By Ann Hornaday, The Washington Post

Conventional wisdom would have it that a violent, fantastical action thriller about a group of supernatural mercenaries doesn’t lend itself to personal filmmaking. But when the director is Gina Prince-Bythewood, conventional wisdom would be wrong.

Prince-Bythewood recalls what resonated most deeply with her about “The Old Guard,” adapted by Greg Rucka from the graphic novels he created with Leandro Fernandez, about a roving team of century-hopping vigilantes whose secret power is that they’re impossible to kill off. (The movie is streaming now on Netflix.) She was immediately drawn to the relationship between the group’s leader — Andy, short for Andromache, played by a fiercely focused Charlize Theron — and her protege, a formidable Marine named Nile, played by KiKi Layne.

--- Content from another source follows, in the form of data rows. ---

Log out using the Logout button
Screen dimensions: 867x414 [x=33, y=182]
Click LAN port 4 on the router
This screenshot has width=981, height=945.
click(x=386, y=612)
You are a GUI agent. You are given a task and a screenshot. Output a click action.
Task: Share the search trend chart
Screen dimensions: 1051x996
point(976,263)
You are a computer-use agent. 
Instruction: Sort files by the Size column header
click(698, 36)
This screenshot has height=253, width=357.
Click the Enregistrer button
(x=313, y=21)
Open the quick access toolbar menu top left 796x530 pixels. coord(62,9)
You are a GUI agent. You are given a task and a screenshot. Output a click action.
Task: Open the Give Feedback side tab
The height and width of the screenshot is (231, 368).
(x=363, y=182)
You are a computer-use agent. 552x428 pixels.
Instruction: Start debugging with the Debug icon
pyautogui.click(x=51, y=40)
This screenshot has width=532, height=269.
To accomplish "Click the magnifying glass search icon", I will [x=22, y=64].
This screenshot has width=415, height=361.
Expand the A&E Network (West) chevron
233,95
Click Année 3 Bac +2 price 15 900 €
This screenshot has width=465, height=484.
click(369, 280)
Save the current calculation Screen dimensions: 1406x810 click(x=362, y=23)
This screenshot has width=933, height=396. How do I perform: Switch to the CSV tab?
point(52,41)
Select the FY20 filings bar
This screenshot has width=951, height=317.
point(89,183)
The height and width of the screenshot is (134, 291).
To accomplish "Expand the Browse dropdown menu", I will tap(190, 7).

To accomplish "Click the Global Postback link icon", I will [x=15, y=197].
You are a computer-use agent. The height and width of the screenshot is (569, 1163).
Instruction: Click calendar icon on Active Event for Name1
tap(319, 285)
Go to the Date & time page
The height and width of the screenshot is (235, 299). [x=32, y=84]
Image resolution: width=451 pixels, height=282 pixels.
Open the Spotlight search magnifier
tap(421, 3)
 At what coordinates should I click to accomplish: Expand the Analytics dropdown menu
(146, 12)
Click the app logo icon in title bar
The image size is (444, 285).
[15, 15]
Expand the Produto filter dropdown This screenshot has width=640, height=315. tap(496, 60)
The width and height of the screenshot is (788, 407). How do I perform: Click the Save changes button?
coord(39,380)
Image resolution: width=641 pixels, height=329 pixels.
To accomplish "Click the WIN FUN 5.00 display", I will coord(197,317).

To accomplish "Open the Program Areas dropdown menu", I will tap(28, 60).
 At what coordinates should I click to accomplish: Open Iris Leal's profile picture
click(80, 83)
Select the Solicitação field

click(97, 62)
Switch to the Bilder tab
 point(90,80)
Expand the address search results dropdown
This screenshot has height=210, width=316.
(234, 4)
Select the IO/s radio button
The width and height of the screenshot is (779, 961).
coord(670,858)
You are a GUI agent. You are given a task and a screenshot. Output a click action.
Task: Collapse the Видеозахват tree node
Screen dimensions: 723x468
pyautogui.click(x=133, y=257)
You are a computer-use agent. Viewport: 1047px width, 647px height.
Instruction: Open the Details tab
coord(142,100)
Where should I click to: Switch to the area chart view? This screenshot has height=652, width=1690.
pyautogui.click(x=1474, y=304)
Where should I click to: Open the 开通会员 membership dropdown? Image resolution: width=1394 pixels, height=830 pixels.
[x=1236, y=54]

“I love the normalcy of it,” Prince-Bythewood said during a recent Zoom call from her home office in Los Angeles, noting that Andy and Nile’s bond, based on equal parts rivalry, respect and friendship, felt utterly real. “It’s just so reflective of how I grew up, being an athlete [along with] the women around me. Like, that’s who we were. We were athletic and ambitious and just aggressive and going after what we wanted, and there was no shame in that — except in the outside world that told you there’s something wrong with you for loving those things.”